(Stored data entries)
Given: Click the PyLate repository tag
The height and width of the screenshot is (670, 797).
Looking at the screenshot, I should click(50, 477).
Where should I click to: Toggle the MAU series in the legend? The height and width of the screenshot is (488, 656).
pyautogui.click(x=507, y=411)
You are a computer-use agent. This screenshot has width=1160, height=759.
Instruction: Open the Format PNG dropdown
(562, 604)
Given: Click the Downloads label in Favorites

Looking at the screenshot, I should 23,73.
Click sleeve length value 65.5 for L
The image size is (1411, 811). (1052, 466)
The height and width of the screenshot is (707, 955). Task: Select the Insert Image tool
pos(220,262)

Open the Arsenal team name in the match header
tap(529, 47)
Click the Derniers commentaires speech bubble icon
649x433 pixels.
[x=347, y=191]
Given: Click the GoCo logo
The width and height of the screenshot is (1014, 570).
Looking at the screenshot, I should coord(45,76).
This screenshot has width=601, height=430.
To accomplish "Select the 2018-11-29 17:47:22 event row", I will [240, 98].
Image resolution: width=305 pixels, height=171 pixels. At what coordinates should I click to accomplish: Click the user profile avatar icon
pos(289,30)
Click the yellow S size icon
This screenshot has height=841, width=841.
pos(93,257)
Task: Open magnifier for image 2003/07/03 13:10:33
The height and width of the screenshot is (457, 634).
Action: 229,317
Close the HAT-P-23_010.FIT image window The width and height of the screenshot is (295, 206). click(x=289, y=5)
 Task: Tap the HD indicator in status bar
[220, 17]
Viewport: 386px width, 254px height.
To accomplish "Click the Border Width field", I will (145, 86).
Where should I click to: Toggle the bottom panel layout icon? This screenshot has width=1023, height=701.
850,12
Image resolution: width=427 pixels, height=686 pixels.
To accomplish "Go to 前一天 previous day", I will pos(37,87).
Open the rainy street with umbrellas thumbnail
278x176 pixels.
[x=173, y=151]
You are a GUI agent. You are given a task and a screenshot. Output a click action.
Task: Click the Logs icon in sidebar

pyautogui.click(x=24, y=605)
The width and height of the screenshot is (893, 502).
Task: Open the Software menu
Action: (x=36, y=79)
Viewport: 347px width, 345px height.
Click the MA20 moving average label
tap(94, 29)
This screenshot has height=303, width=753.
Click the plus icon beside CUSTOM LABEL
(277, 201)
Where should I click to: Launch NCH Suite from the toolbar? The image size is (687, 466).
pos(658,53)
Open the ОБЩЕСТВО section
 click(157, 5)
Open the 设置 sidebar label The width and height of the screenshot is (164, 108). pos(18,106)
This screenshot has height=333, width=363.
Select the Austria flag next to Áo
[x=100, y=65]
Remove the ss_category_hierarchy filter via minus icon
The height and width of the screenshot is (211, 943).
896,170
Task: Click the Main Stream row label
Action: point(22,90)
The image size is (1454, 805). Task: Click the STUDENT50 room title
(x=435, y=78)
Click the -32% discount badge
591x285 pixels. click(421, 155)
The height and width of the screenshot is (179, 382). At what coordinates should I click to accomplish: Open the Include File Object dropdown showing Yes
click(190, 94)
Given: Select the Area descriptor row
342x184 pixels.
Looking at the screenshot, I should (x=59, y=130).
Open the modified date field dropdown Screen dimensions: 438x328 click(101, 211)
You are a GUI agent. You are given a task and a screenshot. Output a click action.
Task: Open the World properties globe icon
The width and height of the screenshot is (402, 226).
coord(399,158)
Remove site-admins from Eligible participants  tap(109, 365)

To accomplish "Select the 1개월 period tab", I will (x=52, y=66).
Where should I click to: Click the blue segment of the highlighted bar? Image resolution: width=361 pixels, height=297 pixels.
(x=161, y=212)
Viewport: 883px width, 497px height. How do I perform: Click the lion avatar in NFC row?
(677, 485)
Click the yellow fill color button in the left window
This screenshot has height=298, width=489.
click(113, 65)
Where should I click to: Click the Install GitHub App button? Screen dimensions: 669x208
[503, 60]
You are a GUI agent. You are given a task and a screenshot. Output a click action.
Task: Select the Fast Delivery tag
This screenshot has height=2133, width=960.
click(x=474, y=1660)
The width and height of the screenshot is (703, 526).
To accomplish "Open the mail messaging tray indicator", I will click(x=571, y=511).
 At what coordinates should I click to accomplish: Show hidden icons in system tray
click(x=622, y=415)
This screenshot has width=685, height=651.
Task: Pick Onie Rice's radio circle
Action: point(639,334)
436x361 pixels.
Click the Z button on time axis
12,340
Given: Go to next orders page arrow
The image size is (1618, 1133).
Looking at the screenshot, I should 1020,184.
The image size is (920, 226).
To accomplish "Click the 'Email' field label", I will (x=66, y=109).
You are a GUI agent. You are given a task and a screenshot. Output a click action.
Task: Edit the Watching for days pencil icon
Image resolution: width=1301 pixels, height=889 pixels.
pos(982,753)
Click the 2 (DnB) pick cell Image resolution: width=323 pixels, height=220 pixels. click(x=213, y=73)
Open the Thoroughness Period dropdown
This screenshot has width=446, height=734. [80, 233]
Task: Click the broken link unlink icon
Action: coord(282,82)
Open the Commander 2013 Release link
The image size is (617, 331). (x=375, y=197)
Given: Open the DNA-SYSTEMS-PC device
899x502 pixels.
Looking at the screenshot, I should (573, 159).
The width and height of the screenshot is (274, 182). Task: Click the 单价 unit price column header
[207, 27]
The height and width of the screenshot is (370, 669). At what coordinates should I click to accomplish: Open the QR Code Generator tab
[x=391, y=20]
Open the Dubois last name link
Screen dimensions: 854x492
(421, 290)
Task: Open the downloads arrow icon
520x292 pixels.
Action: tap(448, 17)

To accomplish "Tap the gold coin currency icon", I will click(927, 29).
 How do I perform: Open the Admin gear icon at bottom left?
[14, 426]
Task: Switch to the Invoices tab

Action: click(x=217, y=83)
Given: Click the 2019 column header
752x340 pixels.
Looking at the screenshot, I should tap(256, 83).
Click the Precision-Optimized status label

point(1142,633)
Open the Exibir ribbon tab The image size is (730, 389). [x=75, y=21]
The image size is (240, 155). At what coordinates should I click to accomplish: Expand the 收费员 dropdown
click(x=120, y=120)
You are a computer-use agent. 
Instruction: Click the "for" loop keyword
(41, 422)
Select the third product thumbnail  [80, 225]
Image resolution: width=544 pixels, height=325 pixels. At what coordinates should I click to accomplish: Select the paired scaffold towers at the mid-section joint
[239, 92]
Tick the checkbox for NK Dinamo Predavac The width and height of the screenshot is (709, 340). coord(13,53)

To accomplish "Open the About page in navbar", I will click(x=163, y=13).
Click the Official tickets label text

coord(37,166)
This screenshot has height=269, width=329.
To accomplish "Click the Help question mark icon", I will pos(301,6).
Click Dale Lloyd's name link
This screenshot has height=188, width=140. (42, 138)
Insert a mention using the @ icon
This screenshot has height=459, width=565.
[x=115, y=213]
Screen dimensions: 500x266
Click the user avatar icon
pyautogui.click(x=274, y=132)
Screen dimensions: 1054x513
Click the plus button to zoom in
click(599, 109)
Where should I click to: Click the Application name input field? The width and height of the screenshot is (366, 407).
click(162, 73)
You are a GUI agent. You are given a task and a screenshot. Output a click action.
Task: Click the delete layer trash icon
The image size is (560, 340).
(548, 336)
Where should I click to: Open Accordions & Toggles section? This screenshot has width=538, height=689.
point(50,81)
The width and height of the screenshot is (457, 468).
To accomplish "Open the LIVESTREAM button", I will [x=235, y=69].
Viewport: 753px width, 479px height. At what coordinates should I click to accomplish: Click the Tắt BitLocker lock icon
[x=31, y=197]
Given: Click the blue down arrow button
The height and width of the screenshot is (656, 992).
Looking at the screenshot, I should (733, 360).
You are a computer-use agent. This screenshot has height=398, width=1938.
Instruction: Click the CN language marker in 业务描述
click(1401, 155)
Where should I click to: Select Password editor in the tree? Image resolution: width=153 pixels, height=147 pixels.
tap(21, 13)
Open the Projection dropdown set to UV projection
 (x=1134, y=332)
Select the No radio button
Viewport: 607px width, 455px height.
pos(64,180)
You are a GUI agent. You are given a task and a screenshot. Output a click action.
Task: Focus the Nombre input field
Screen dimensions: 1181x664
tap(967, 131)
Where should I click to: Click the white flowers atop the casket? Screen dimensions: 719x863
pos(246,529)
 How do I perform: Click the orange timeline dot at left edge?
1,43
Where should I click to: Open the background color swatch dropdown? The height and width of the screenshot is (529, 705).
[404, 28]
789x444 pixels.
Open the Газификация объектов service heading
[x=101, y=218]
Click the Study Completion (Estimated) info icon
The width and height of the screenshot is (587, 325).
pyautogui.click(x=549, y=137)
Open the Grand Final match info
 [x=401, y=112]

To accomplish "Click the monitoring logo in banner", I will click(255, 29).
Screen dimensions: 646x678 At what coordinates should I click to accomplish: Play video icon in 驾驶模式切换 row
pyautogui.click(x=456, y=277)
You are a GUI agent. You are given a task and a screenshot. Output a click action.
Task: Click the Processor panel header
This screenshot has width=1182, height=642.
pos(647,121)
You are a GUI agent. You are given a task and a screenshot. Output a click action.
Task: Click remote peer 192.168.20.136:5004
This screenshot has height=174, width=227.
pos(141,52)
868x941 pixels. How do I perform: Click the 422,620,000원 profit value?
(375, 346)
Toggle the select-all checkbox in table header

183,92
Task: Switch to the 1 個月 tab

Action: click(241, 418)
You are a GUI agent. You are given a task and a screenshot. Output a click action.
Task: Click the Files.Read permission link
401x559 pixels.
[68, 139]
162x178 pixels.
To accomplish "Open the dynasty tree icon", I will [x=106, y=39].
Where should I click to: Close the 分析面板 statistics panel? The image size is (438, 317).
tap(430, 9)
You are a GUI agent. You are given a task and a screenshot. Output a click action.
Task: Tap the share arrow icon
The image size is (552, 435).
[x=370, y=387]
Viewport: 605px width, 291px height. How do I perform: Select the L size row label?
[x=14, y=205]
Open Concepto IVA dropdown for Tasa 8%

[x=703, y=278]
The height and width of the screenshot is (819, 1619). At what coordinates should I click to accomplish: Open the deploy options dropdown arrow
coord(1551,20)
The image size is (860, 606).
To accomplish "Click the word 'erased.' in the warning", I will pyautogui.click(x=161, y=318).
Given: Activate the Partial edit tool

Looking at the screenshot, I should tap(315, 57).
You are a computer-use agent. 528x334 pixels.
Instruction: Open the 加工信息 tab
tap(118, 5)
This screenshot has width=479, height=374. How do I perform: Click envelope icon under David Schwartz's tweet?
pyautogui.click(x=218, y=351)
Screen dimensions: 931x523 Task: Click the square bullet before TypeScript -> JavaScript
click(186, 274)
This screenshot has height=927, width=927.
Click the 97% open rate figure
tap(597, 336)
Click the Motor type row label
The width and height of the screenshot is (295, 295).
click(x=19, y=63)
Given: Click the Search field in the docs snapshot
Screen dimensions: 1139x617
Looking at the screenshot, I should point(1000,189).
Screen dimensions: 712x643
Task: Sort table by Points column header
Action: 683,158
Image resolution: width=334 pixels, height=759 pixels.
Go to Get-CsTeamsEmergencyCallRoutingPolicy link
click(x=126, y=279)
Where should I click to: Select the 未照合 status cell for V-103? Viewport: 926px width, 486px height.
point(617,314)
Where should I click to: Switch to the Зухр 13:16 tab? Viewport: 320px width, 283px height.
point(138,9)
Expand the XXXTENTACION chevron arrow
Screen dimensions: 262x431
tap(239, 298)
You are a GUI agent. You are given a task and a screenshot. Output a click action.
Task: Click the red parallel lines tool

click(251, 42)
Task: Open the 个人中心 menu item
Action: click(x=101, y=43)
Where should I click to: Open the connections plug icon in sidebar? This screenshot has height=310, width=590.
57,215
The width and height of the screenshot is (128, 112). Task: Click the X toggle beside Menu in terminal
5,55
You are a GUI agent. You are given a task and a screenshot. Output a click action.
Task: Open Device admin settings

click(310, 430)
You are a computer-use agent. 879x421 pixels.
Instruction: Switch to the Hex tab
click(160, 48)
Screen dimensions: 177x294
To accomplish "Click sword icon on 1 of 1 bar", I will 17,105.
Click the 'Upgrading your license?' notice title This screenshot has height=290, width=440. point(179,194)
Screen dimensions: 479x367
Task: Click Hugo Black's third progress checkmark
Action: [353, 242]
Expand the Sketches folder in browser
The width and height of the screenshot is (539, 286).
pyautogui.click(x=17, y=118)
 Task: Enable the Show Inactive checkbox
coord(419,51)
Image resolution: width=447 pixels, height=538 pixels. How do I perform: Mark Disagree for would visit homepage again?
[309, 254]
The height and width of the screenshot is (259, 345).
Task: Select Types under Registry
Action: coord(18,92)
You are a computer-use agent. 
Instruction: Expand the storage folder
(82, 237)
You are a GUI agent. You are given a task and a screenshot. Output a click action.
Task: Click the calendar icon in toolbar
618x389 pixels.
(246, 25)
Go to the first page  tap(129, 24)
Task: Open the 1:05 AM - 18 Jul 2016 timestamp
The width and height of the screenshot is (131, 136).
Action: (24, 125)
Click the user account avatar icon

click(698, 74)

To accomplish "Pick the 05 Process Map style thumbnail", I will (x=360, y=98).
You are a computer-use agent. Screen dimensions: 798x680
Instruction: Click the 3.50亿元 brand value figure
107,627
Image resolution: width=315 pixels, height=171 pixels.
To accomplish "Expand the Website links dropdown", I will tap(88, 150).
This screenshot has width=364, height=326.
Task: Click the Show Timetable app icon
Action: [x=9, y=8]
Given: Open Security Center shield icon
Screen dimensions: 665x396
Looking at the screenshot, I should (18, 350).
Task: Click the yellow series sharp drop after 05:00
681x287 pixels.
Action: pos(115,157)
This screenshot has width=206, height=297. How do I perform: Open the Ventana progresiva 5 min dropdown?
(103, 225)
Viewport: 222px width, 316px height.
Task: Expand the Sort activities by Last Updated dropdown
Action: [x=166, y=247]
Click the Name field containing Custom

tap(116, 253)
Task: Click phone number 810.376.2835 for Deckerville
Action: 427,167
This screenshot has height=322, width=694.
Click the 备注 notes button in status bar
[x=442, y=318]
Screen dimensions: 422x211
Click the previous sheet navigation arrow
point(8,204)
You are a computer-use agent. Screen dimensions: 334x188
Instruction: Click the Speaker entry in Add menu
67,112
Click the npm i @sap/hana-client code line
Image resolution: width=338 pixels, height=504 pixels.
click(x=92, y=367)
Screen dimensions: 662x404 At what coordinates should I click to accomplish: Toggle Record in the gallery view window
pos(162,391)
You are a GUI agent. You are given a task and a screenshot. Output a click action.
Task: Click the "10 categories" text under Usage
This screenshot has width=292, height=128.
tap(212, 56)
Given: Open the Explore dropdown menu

TASK DESCRIPTION: In the entries above, find every line with the word "thumbnail" and list it.

TASK OUTPUT:
Open the rainy street with umbrellas thumbnail
Select the third product thumbnail  [80, 225]
To accomplish "Pick the 05 Process Map style thumbnail", I will (x=360, y=98).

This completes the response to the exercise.